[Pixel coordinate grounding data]
-*-
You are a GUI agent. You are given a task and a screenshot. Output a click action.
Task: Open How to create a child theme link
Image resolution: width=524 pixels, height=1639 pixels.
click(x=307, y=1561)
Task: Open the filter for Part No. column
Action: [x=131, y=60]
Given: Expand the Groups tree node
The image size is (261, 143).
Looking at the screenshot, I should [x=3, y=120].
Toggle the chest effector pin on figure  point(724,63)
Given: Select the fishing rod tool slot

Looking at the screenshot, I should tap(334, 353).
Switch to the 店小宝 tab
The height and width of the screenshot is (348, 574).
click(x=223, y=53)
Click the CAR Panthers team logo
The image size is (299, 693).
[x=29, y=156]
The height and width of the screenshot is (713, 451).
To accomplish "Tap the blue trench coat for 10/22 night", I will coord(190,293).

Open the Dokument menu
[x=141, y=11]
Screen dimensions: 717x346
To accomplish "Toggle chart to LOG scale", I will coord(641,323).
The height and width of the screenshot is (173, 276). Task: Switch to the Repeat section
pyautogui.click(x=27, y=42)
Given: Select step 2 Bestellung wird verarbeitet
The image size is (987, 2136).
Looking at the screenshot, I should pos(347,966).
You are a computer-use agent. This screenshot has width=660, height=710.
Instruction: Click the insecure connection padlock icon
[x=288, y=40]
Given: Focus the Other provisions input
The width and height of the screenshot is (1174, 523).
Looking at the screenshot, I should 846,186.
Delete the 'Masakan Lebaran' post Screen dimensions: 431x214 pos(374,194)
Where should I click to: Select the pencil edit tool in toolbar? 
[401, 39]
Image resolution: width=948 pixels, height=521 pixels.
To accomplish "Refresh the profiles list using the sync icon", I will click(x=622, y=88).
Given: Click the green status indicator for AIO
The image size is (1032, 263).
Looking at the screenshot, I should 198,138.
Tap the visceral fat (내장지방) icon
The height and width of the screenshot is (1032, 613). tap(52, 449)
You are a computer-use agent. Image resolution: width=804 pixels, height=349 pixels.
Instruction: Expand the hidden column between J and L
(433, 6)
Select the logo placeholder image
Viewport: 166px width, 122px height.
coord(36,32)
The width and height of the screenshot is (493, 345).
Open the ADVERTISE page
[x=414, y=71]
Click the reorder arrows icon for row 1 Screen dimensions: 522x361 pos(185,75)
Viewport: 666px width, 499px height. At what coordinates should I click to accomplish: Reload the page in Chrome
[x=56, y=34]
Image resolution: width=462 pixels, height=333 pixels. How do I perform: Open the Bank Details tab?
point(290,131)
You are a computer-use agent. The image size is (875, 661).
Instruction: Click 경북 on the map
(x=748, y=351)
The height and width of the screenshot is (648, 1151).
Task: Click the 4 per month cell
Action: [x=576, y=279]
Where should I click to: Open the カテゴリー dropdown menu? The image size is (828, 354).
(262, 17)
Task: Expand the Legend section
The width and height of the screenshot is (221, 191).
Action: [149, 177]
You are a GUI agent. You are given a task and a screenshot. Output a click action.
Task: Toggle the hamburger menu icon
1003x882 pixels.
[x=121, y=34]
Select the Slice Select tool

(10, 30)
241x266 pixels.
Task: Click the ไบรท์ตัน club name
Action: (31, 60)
-*-
What to produce. Go through the lines above and copy any that contain "dimensions".

Finished exercise.
Screen dimensions: 717x346
Delete the 'Masakan Lebaran' post Screen dimensions: 431x214 pos(374,194)
Click the reorder arrows icon for row 1 Screen dimensions: 522x361 pos(185,75)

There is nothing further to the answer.